I Have No Life Anymore

Hi everyone,my name is Elona,I'm 25 years old.Sorry if my english is not very good(I'm not a native speaker).I have had hypochondria since I remember my self..Since little I was worried a lot about my body construction,any kind of small symptom,having panic attack ect.But till now this would not keep me from living a normal life..since I grow up more and start understanding more..watching the news,googling,hearing for people I knew die from cancer things start getting worse.Living with the fact every single day that this "could happen to me as well"..that I'll die.I refuse to go to do a routine check because of the fear the'll diagnose me with me with cancer any kind..and these 3 last months have been the toughest of all.I had a symptom and it took me 3 weeks to decide to go to the doctor.I went 2 times and they told is nothing to worry about and I do not need further check.but this did not comfort me.I live in a constantly terror sure that I have cancer and the the doctor was wrong and she missed sth.Or maybe I didn't gave my symptoms well enough!!I can't work,I don't go out,i don't eat and the worst of all I just found out I'm pregnant and I'm destroying not only me but the baby too!!How can I bring a child to this world if I can't do the basic..me string for me?!Tomorrow I want to go in the hospital again and do a full check and I'm sure they'll diagnose me with sth bad and I'm thinking what i'm gonna do after..I'm having suiciding thoughts..thinking I can bare it...what should I do?I'm so down..I can't live this way...
Elena26 Elena26
22-25, F
1 Response Jan 9, 2013

dear Elena,
I've been through similar stuff. to cut the long story short, there must be something wrong with your life besides hypochondria.
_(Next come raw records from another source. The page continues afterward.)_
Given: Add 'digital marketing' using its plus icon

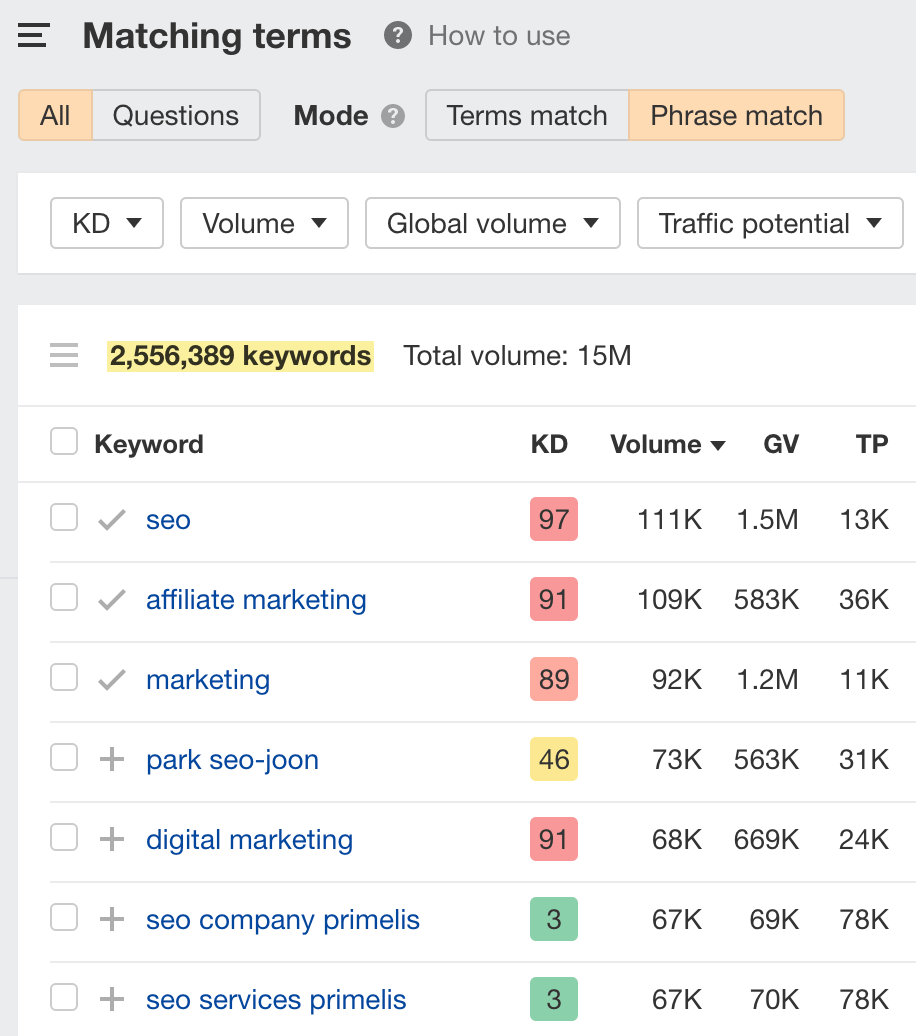Looking at the screenshot, I should [111, 839].
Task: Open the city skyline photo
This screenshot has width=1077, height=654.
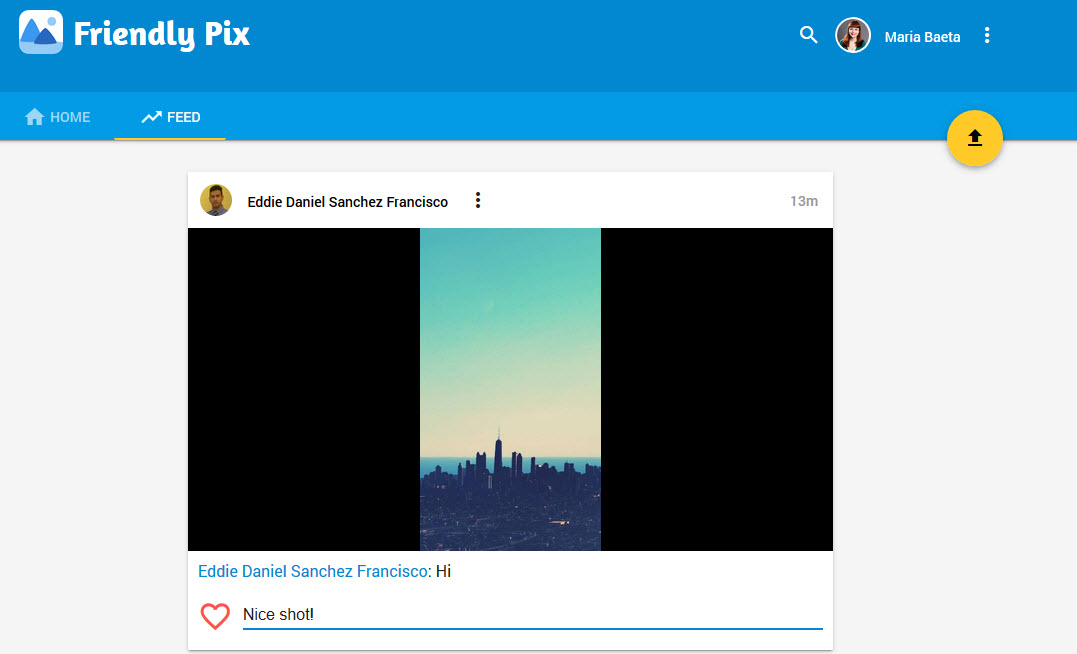Action: pos(510,389)
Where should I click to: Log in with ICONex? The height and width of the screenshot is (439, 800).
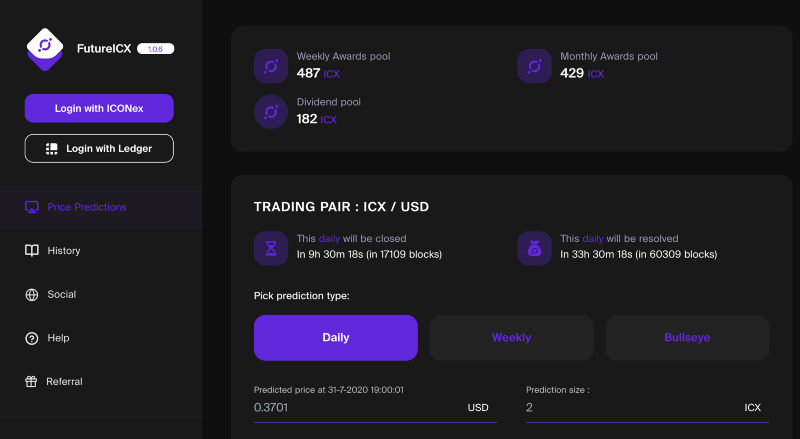pyautogui.click(x=99, y=108)
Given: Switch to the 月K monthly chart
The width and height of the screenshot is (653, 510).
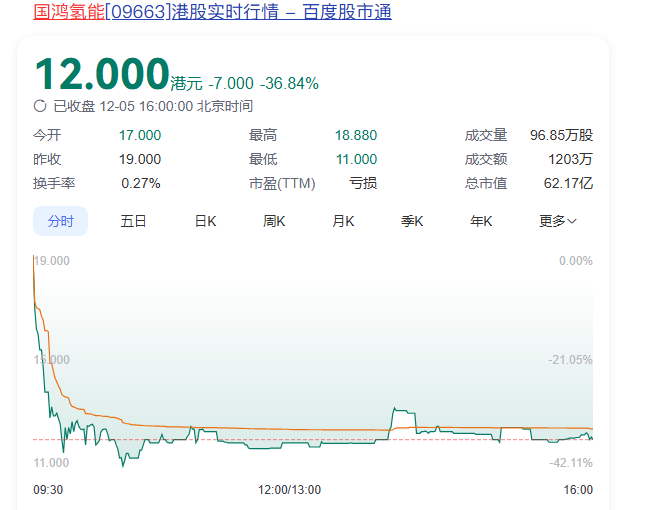Looking at the screenshot, I should click(343, 221).
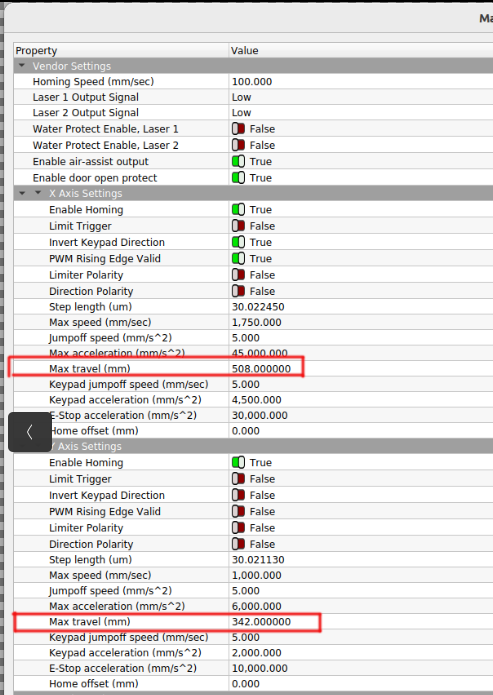Toggle Water Protect Enable, Laser 2
493x695 pixels.
tap(239, 145)
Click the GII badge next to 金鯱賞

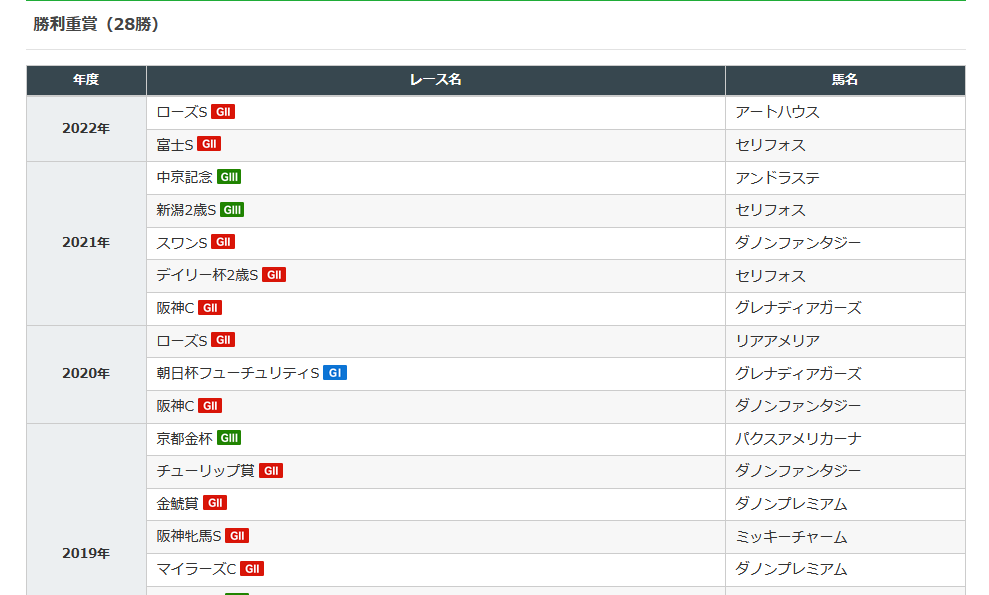[215, 503]
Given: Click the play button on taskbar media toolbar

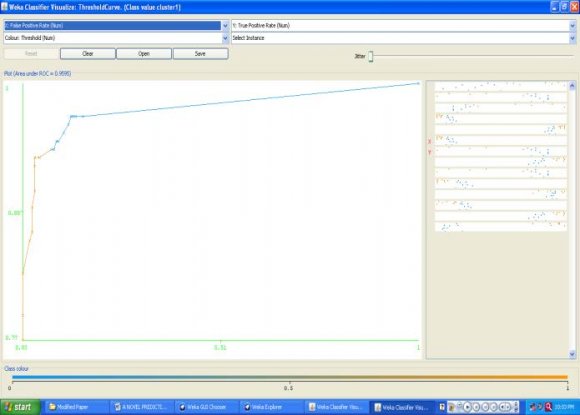Looking at the screenshot, I should 468,407.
Do you have any friends? A boyfriend, a husband? How well do you connect with other people? Are you otherwise happy with yourself? Confident? There are a bunch of things wrong out there and you're obsessed with the wrong ones. At least that's how it went in my case. The only thing that helped me was talking, talking, connecting with people, throwing all that **** out of me. I sort of walked around and told people how ill I was, how much i needed them, all of them, any of them, people,people,people. I put my pride aside and realised how pathetic and selfish I've been all the time. And I let all the important people in my life know that. Being alone and feeling alone all the time makes even a strongest person feel hopeless, scared and fragile.